A two-color, two-shot injection molding process and a two-shot molding mold were designed to meet molding requirements of two-color plastic part for medical electronic detector bracket. In material selection, compatibility of two-color materials was considered. Melting temperature of second injection material must be lower than that of first injection material, and injection molding is performed at a relatively low pressure.

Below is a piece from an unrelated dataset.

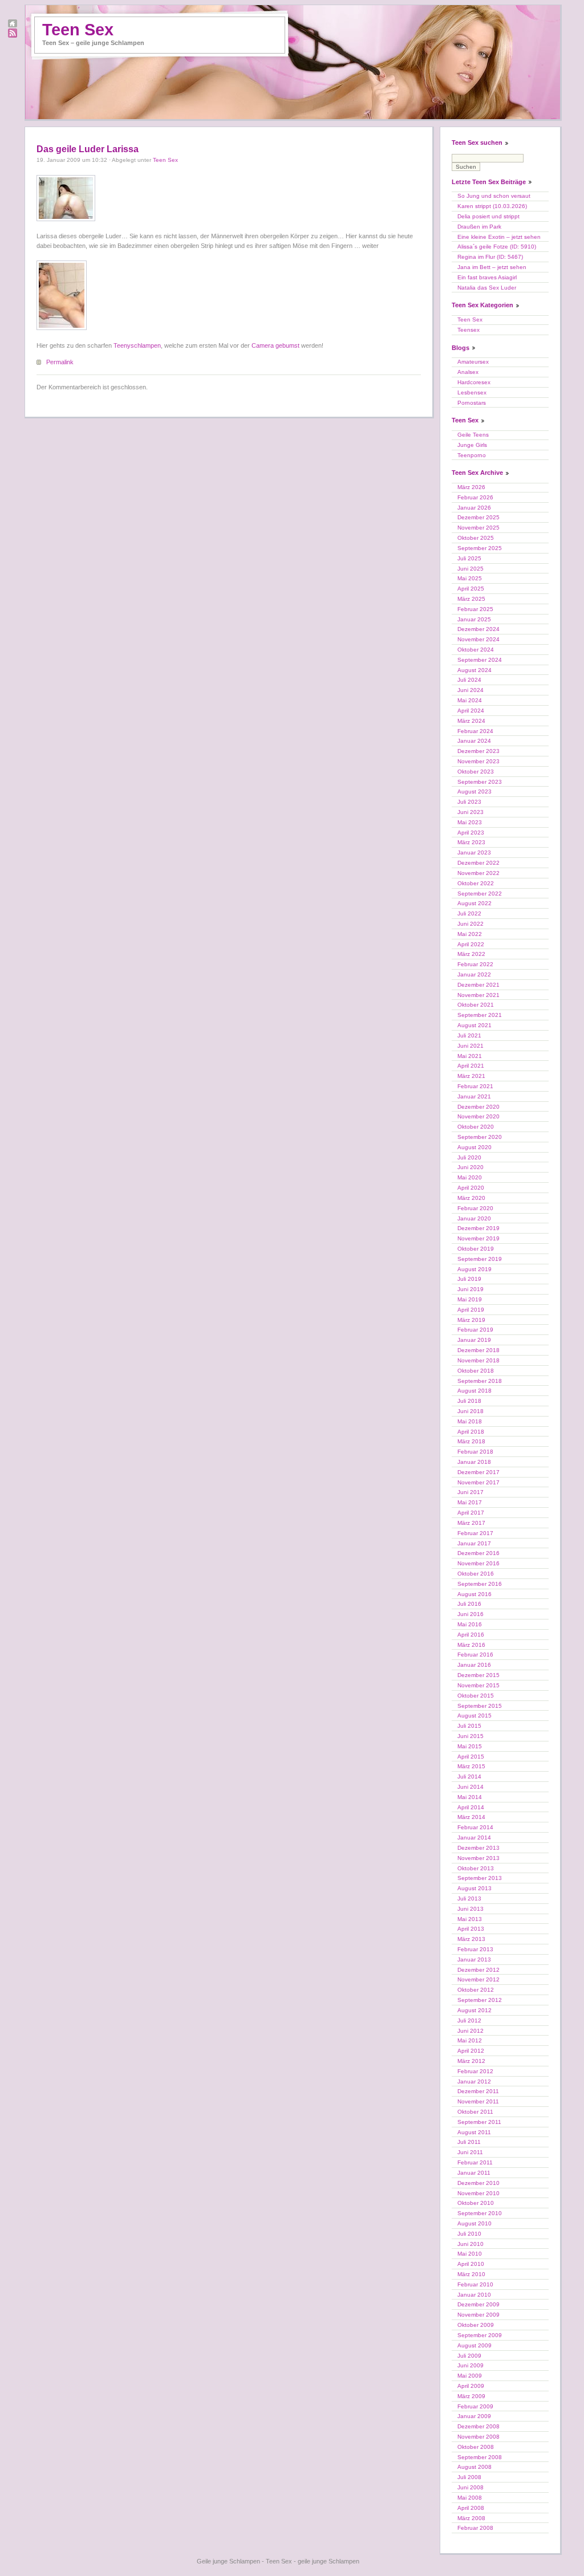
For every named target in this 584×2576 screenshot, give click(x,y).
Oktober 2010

Designed two-color molding mold adopts a rotating two-sub-mold combination structure. Both sub-molds are two-plate molds, and gating system uses a cold runner + hot nozzle configuration. In mold, a first-shot core-pulling slider mechanism with triangular cross-section inclined guide post for two-color molds was designed. This design solves problem of incomplete sealing of second-shot mold cavity caused by conventional inclined guide post slider mechanism when there is a need for side core pulling in two-color molds, and improves qualified rate of molded plastic parts to more than 99%.